The `docs/redteam.md` document designs a structured adversarial testing harness specifically for the statistical inference attacks that aggregate-release systems are vulnerable to (differencing, averaging, membership inference). This goes beyond prompt injection testing to address **the information-theoretic leakage** inherent in releasing any derived output from private data — a concern that the surveyed papers largely ignore in favor of prompt injection alone.

---

## Mapping to Paper Recommendations

| Recommendation | Rho Status |
|---------------|------------|
| Never trust model-level defenses alone | **Met.** Host-side deterministic execution for all protected ops. |
| Apply the Rule of Two | **Met.** No LLM has all three of: untrusted input + private data + external communication. |
| Use application-specific agents over general-purpose | **Met.** Agents are scoped to specific roles (data-owner, compute-agent) with constrained tool surfaces. |
| Separate control flow from data flow | **Partial.** Control flow is separated (host relay executes, not LLM). Data flow within sandbox is not tracked with CaMeL-style capabilities. Host-side action manifest binding provides semantic validation of LLM-proposed values. |
| Implement deterministic policy enforcement | **Met.** Controlled-action relay validates schemas, paths, action types deterministically. |
| Require human confirmation for high-risk actions | **Met.** All protected actions require approval via middleware. |
| Apply least privilege dynamically | **Partial.** Sandbox mounts are static per-run configuration, not dynamically scoped to task context. |
| Log everything | **Met.** HTTP audit logs, controlled-action traces, request/approval manifests, fixture capture. |
| Constrain outputs from untrusted data processing | **Partial.** Controlled actions have typed schemas. Host-side manifest binding constrains LLM-generated content values to pre-authorized sets. Code digest verification prevents TOCTOU attacks. |
| Sanitize rendered output | **Not applicable** (no browser rendering). Shared messages are untrusted input but read inside a sandboxed LLM with no private data — the sandbox is the quarantine boundary. |
| Use adaptive attacks, not static benchmarks | **Planned** (redteam.md) but **not yet implemented.** |
| Include human red-teaming | **Planned** but **not yet implemented.** |

---

## Summary

Rho is a practical system that enforces the core security principles identified across the surveyed literature — primarily by keeping LLMs out of the protected execution path entirely and using filesystem-level isolation rather than in-process language model sandboxing. Its main architectural strength is that it treats the LLM as an untrusted proposer rather than a trusted executor, which sidesteps most prompt injection attack vectors by design.

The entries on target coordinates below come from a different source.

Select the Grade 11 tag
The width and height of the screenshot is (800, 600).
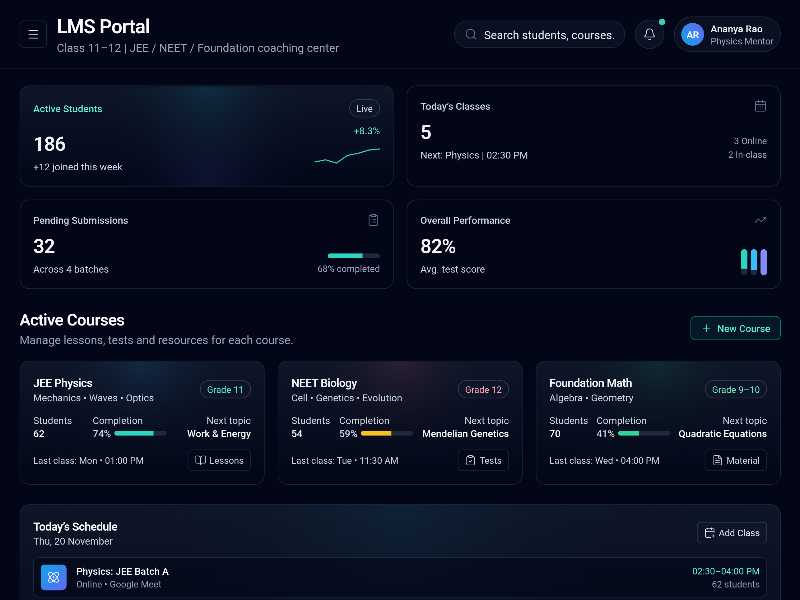[x=225, y=390]
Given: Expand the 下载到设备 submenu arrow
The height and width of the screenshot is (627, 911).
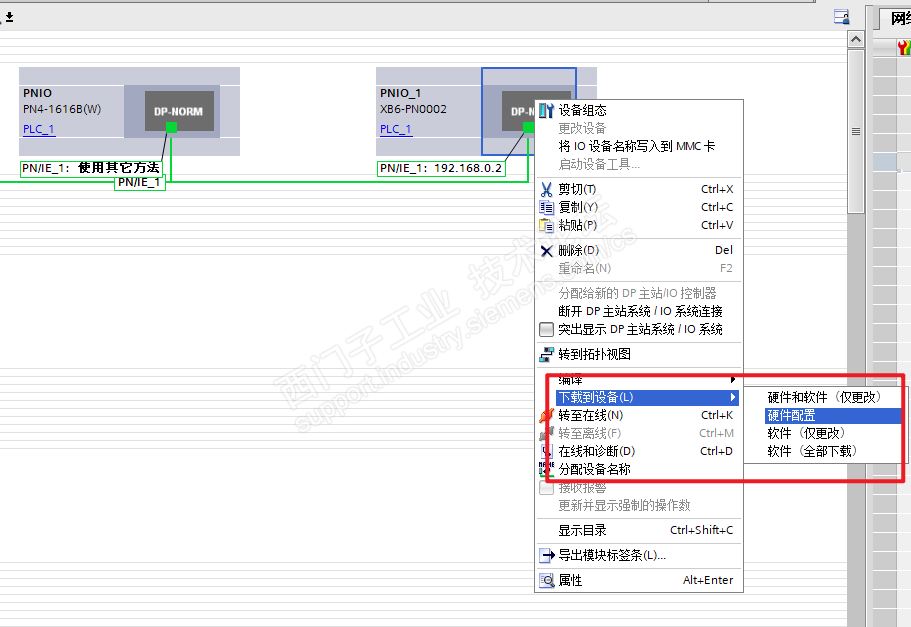Looking at the screenshot, I should tap(733, 397).
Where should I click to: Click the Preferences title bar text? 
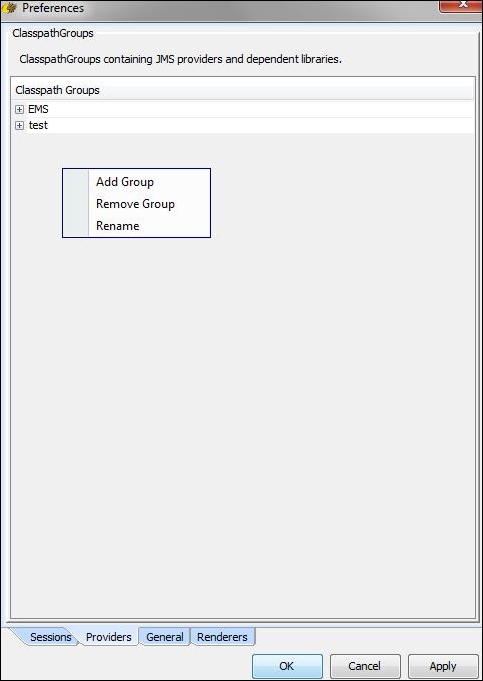point(53,8)
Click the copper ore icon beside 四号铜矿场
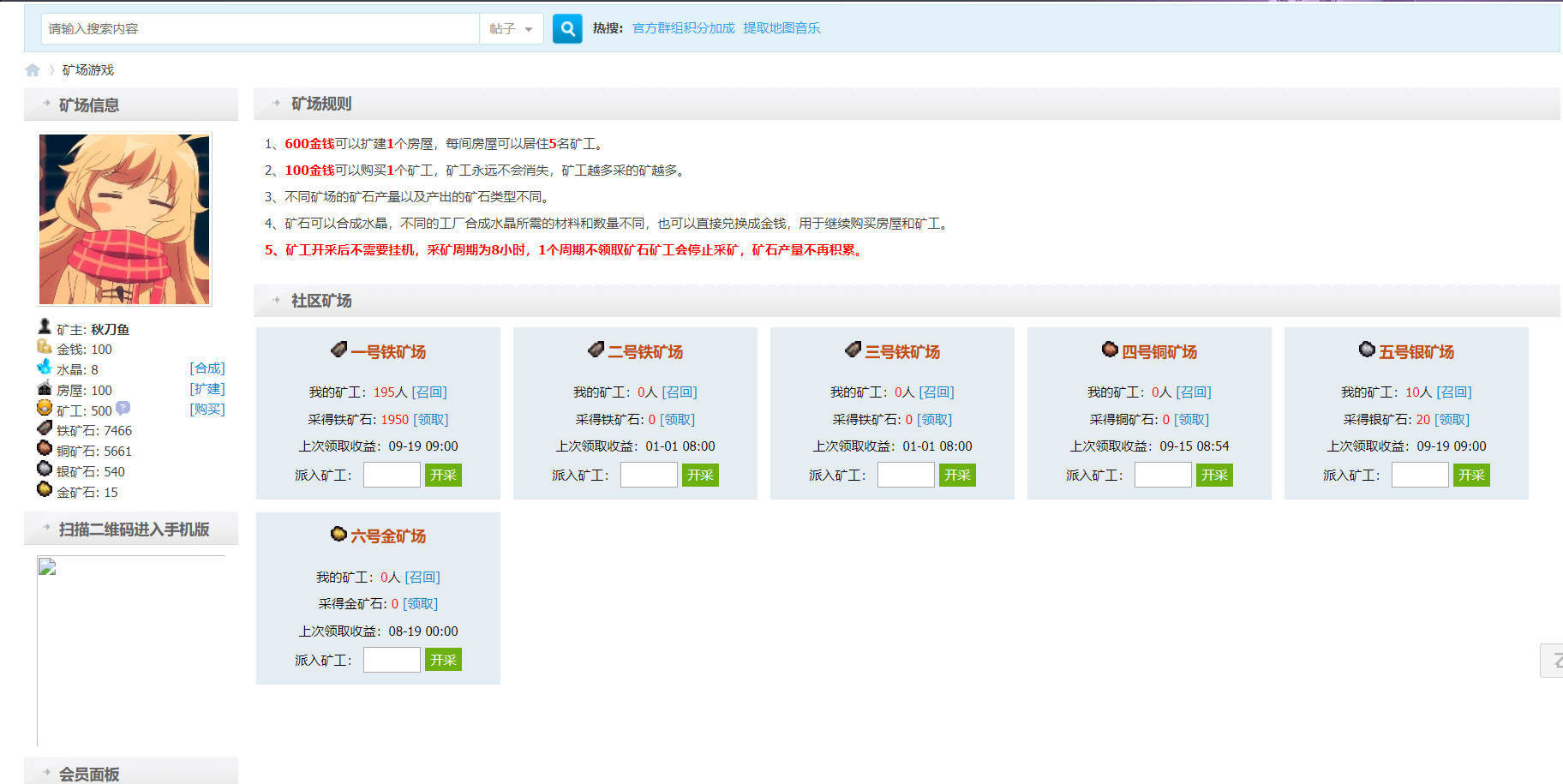Image resolution: width=1563 pixels, height=784 pixels. click(x=1110, y=350)
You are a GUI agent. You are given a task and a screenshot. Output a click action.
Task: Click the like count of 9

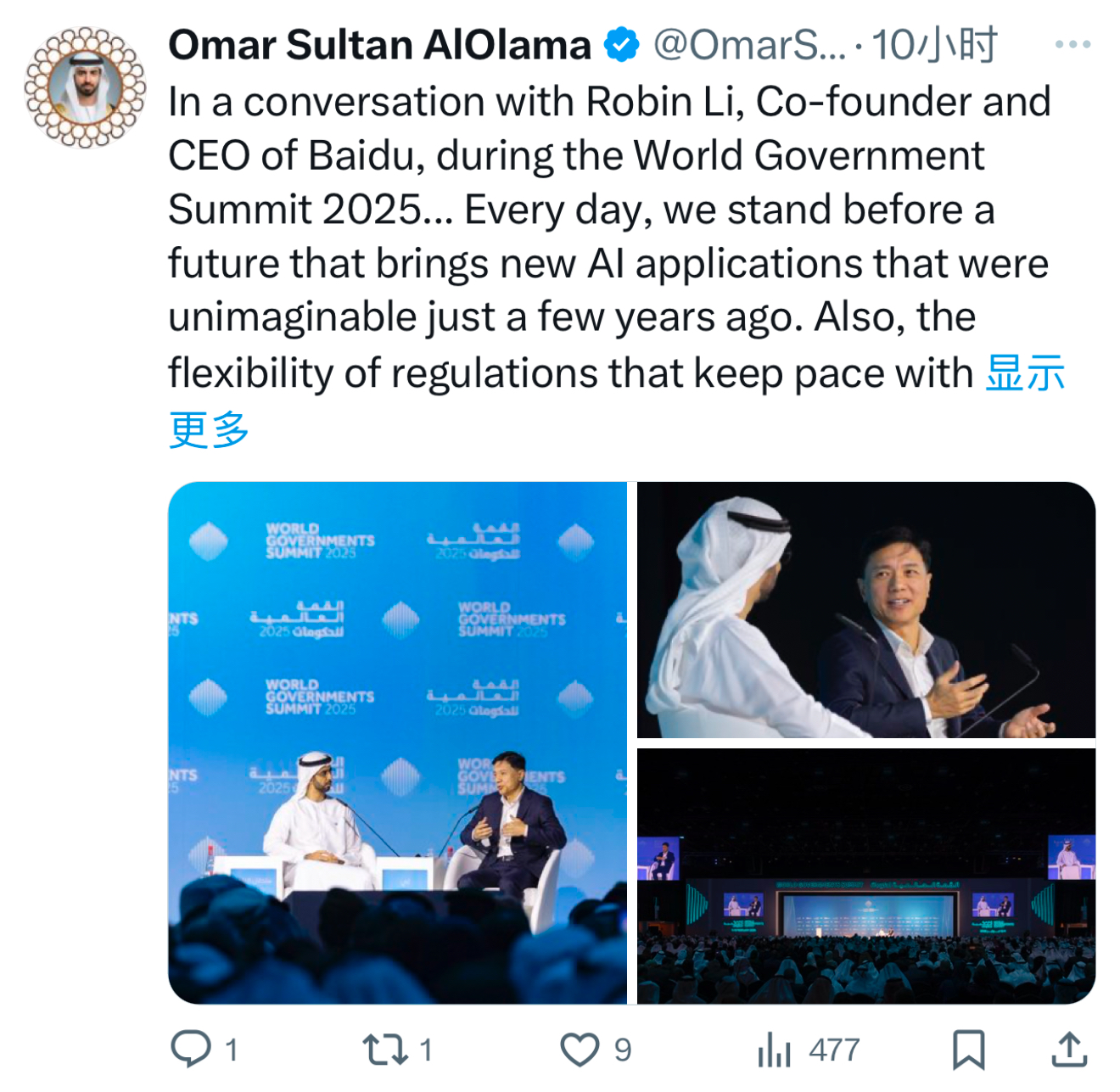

Its main gaps are in the areas that the literature also identifies as unsolved: human approval fatigue, output privacy guarantees, and adversarial evaluation. Host-side action manifest binding addresses semantic data flow validation by cross-checking LLM-proposed actions against pre-authorized manifests. The red team framework design shows awareness of the remaining gaps, but the implementation is still in progress.

The twin-dataset and filesystem-as-protocol patterns are practical innovations not directly addressed in the surveyed papers, and the fully deterministic (non-LLM) execution layer for protected actions is a stronger guarantee than most proposed frameworks achieve.